Além desses, ainda podemos citar outros, como: vale-transporte, pensão alimentícia, vale-alimentação, antecipação de salário ou vale, aviso-prévio, empréstimo consignado, faltas e atrasos, bem como danos culposos ou dolosos.

a) Desconto de vale-transporte

O vale-transporte não é um desconto obrigatório apenas nas situações em que o empregado opta por não receber o benefício. O desconto proveniente do vale-transporte pode ser de até 6% do salário do trabalhador.

b) Pensão Alimentícia

O desconto referente à pensão alimentícia ocorre quando o funcionário possui alguma determinação judicial específica para tal desconto. Dessa forma, a empresa tem obrigação de descontar o valor da pensão do salário, diretamente em folha.

c)Vale-alimentação

O valor estipulado de desconto pelo vale-alimentação é determinado através de acordo ou convenção coletiva da categoria. O benefício de vale-alimentação pode ser descontado na folha de pagamento na porcentagem de até 20% do salário.

d) Antecipação de salário ou vale

A antecipação salarial costuma ser solicitada pelo próprio empregado. A antecipação ou o chamado vale é o recebimento antecipado dos dias trabalhados. A empresa não tem a obrigação de ceder a essa antecipação, mas, se ceder, o valor é posteriormente descontado do salário.

e) Aviso-prévio

O desconto de aviso-prévio pode ser realizado quando o funcionário se desliga da empresa e não cumpre ou não deseja cumprir o aviso. Nessa situação, a empresa possui o direito de descontar do seu salário o período não trabalhado.

f) Empréstimo consignado

As instituições financeiras parceiras nas quais o funcionário tenha solicitado empréstimo consignado podem realizar os descontos de forma automática da folha de pagamento do funcionário.

g) Faltas e atrasos

A legislação trabalhista determina que as faltas injustificadas podem ser descontadas salário do trabalhador assim como os atrasos superiores a 10 minutos. Por outro lado, a falta com apresentação de atestado não pode ser descontada da remuneração.

h) Dano culposo ou doloso

Importante salientar com relação ao dano culposo ou doloso que esse ocorre quando o empregado causa algum dano à empresa. Em casos de dano doloso, quando é intencional, pode ser realizado o desconto em folha. No entanto, há casos de dano culposo, quando não intencional. Em situações assim, orientamos que a verificação de culpa seja feita com cuidado para evitar descontos indevidos.

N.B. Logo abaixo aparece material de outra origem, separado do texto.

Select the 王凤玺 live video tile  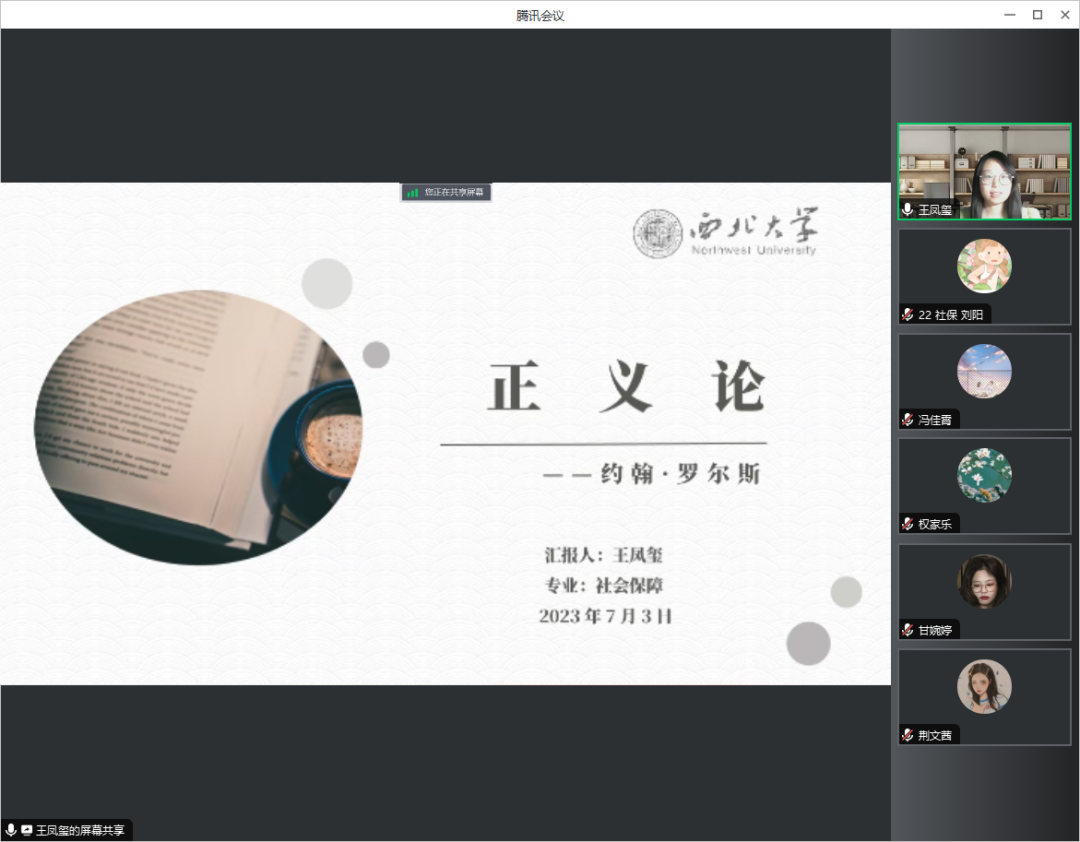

Nos casos em que não há intenção clara de causar o dano, o desconto em folha só pode ocorrer se tal cláusula estiver especificada claramente no contrato.

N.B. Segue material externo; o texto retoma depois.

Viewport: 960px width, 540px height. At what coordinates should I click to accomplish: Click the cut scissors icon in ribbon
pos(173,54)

Já com relação aos descontos não obrigatórios a legislação prevê que esses são efetuados pelo empregador com a autorização prévia e por escrito do empregado, à exceção dos descontos obrigatórios que mencionamos anteriormente.

Dessa forma, é possível descontar do salário através dos descontos não obrigatórios. No entanto, mediante o conhecimento e autorização do trabalhador.

Para saber mais detalhes sobre esse tema, acesse nosso blog e confira nosso texto “O que pode ser descontado do salário do empregado?”.

2.O que é risco do negócio?

Falar em risco do negócio se trata de toda fonte de incerteza possível nas diferentes etapas de uma atividade.

Em outras, palavras, são os fatores externos ou internos que podem gerar algum tipo de prejuízo ou impedir que uma atividade produtiva tenha continuidade.

Um risco é, portanto, uma ameaça a ser neutralizada ou controlada, e para isso é preciso que seja previamente reconhecida. Os riscos estão por toda a parte e eles podem vir até mesmo de dentro da própria empresa.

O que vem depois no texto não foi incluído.